Researchers in the United States and India collaborate to create an innovative device to help treat tuberculosis.
Roughly half of TB patients fail to complete their course of treatment. To increase the chances of a cure, the coiled wire device is threaded with beads of antibiotics that release slowly inside a TB patient’s stomach over the course of a month, making it more likely they will finish a course of treatment. Courtesy Malvika Verma and Karan Vishwanath
Dangerous and highly contagious, tuberculosis (TB) has plagued humanity for thousands of years. Although tests and treatments exist to fight TB, it continues to kill hundreds of thousands of people in India, and over one million around the world, each year.
India has “the highest burden of TB disease in the world,” says Dr. Upasna Agarwal, head of the Department of Internal Medicine at the National Institute of Tuberculosis and Respiratory Diseases in New Delhi. “It is a major public health problem in the country, with a huge economic impact, in terms of treatment, care costs, as well as lost wages.”
TB is caused by bacteria that most often infect the lungs, but can attack any part of the body like the kidney, spine and brain. It causes patients to suffer bloody coughs, fevers, night sweats and other debilitating symptoms.
The roots of India’s TB problems are widespread and complex.
“As Sir William Osler’s prophetic words, ‘Tuberculosis is a social disease with a medical aspect,’ imply, its elimination is a challenge. There are many social determinants like poverty, overcrowding and social stigma associated with the disease which need to be addressed,” says Dr. Nandini Sharma, director professor at Maulana Azad Medical College in New Delhi.
TB is also becoming increasingly resistant to medicines usually used to treat it, says Dr. Agarwal. With about 40 percent of India’s population infected with the bacteria but not experiencing any symptoms, TB can become freshly active and contagious any time, triggered by factors like a weakened immune system.
One of the most daunting obstacles to treating TB, though, has to do with its most common cure. To deal with the disease, patients in India are currently required to “come to a clinic daily and have a health care worker watch them take pills,” says Dr. Malvika Verma, who studied TB at the Massachusetts Institute of Technology (MIT). Patients must visit the clinics and take their medication, every single day, for six months before they are free of the disease. It’s a regimen that Dr. Verma describes as a huge burden for patients and health care systems, especially for TB cases in rural areas. As a result, roughly half of TB patients fail to complete their course of treatment, she adds.
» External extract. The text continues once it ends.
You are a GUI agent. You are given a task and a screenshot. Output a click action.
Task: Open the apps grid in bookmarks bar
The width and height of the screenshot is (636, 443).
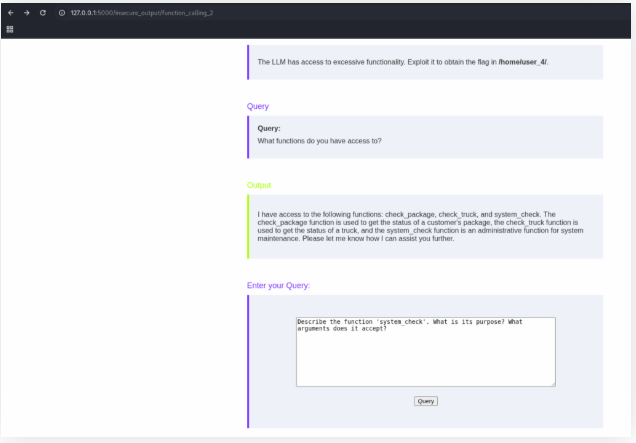pyautogui.click(x=10, y=29)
Dr. Malvika Verma who, as a student at MIT, helped develop the tuberculosis treatment device. Photograph courtesy Jonathan Miller
This obstacle to treating TB has sparked a medical innovation that could make treatment easier for patients and health care providers alike.
The invention is a small, thin piece of metal wire strung with pills of anti-TB medicine. Inserted through a patient’s nose, the wire travels to the stomach. The body’s internal warmth causes it to curl up into a coil shape, which prevents the device from passing into the intestines and out of the body. Once successfully inserted inside the stomach, the coil slowly releases the drugs at a regular rate for up to four weeks.
The device may be small, but its implications are huge. If patients use this new treatment, they will have to visit clinics only once a month, instead of once a day. They will, thus, be much more likely to finish a course of treatment and become fully cured, says Dr. Verma.
The device’s creation began several years ago at MIT when Dr. Verma, then a graduate student, collaborated with university professors Robert Langer and Giovanni Traverso to investigate ways to treat TB that didn’t involve daily pills and clinic visits. As their research progressed and the coil-shaped device began to take form, their team grew to include other TB experts from the United States and India, including Dr. Sharma and Dr. Agarwal.
“This is a totally new way of looking at TB treatment,” says Dr. Agarwal. During the research in India, she continues, the team was pleasantly surprised by the number of patients and health care providers who expressed willingness to treat TB with a device embedded in the stomach.
The team is actively testing the device for safety and effectiveness, and studying how best to bring it to patients across India. “We anticipate initial trials to begin in the next five years,” says Dr. Verma.
Although much work awaits before patients can directly derive the benefits, the research team sees great potential in its invention. The procedure would not only help patients around the world stick with their treatment plans, describes Dr. Agarwal, but also drastically improve patient outcomes, reduce the disease’s resistance to antibiotic drugs, and more.
Michael Gallant is the founder and chief executive officer of Gallant Music. He lives in New York City.